Efforts on finding the principle mechanism for selective neural stimulation have concentrated on segregating the neurons based on their size and other geometric factors. However, neuronal subtypes found in different parts of the nervous system also differ in their electrophysiological properties. The primary objective of this study is to investigate the feasibility of selective activation of neurons by leveraging the diversity seen in passive and active membrane properties.
Using both a local membrane model and an axon model based on the CRRSS, the diversity of electrophysiological properties is simulated by varying four model parameters (membrane leakage-Gleak and capacitance-Cm, temperature coefficient-Ktemp, and maximum sodium conductance-GNamax) by ±25% around their default value. Temperature coefficient is used as a means to alter the opening rate of the sodium channel. Three different stimulus waveforms are implemented to test the effects of hyperpolarizing pre-pulsing (HPP) and depolarizing pre-pulsing (DPP) on selectivity in comparison to monophasic (Mono) waveform.
The default value of Cm is found to play a critical role in amplifying or attenuating the sensitivity of the chronaxie time (Chr) and rheobase (Rhe) to variations in all the membrane parameters. The HPP waveform is able to selectively activate neurons diversified in Gleak only. Maximum selectivity indices are obtained when passive parameters (Cm & Gleak) are allowed to vary. The impact of dynamic parameter (Ktemp and GNamax) diversity increased slightly for the smallest value of Cm. In all cases, the HPP waveforms (with zero inter-phase gap) produce higher selectivity than the other two stimulus waveforms.

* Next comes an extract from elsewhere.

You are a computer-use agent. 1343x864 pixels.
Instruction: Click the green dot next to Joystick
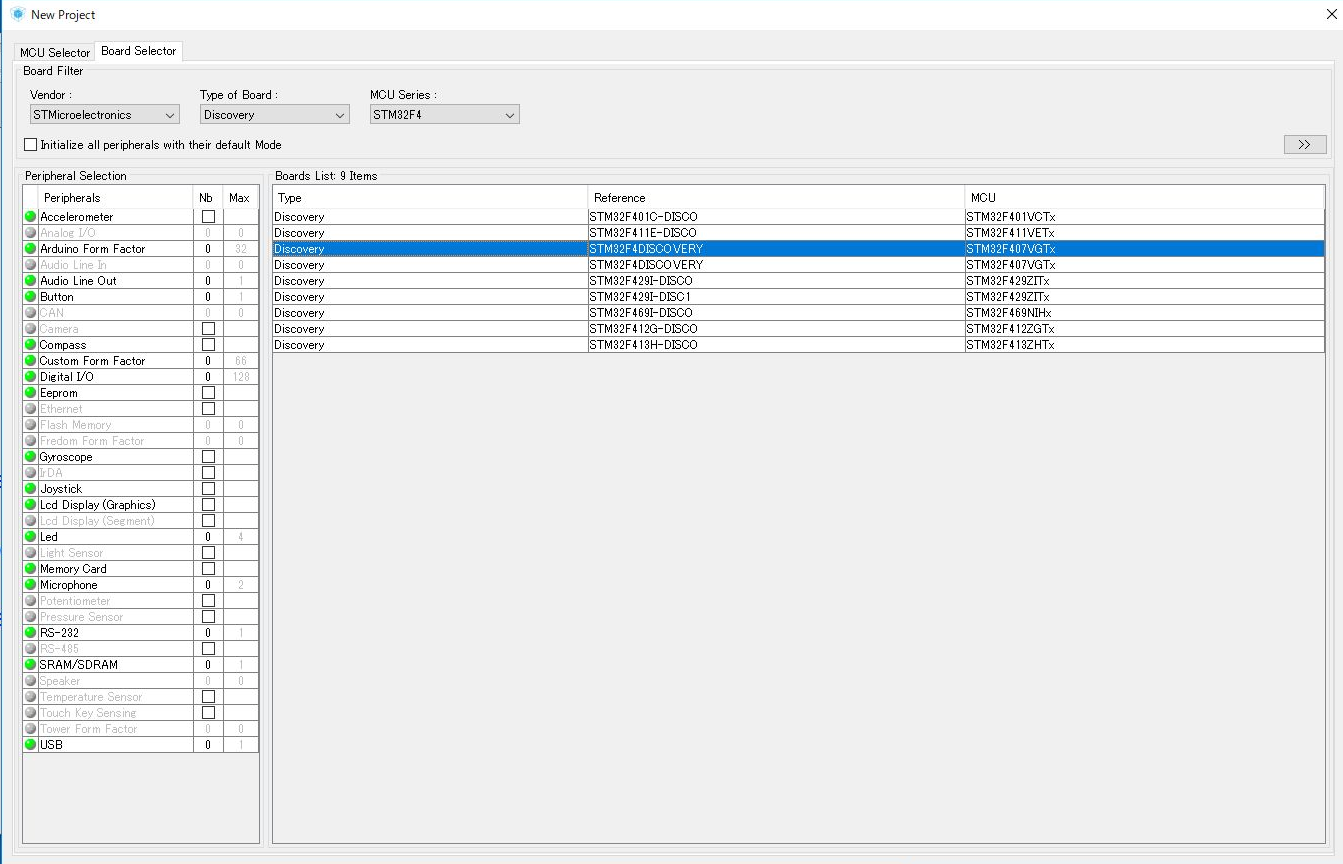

These results reveal a novel mechanism of selectivity based on electrophysiological diversity, and it is particularly pronounced with the hyperpolarizing pre-pulsing stimulation waveform. The proposed method of selectivity may lead to a paradigm-shifting approach if the electrophysiological diversity can also segregate neurons into functional subtypes, as evidence suggests in reports from numerous sites in the central nervous systems. This basic concept of selectivity should generalize to more complex neural models, though probably to different extents, that include a voltage-gated fast sodium channel and a leakage current, as in the CRRSS model.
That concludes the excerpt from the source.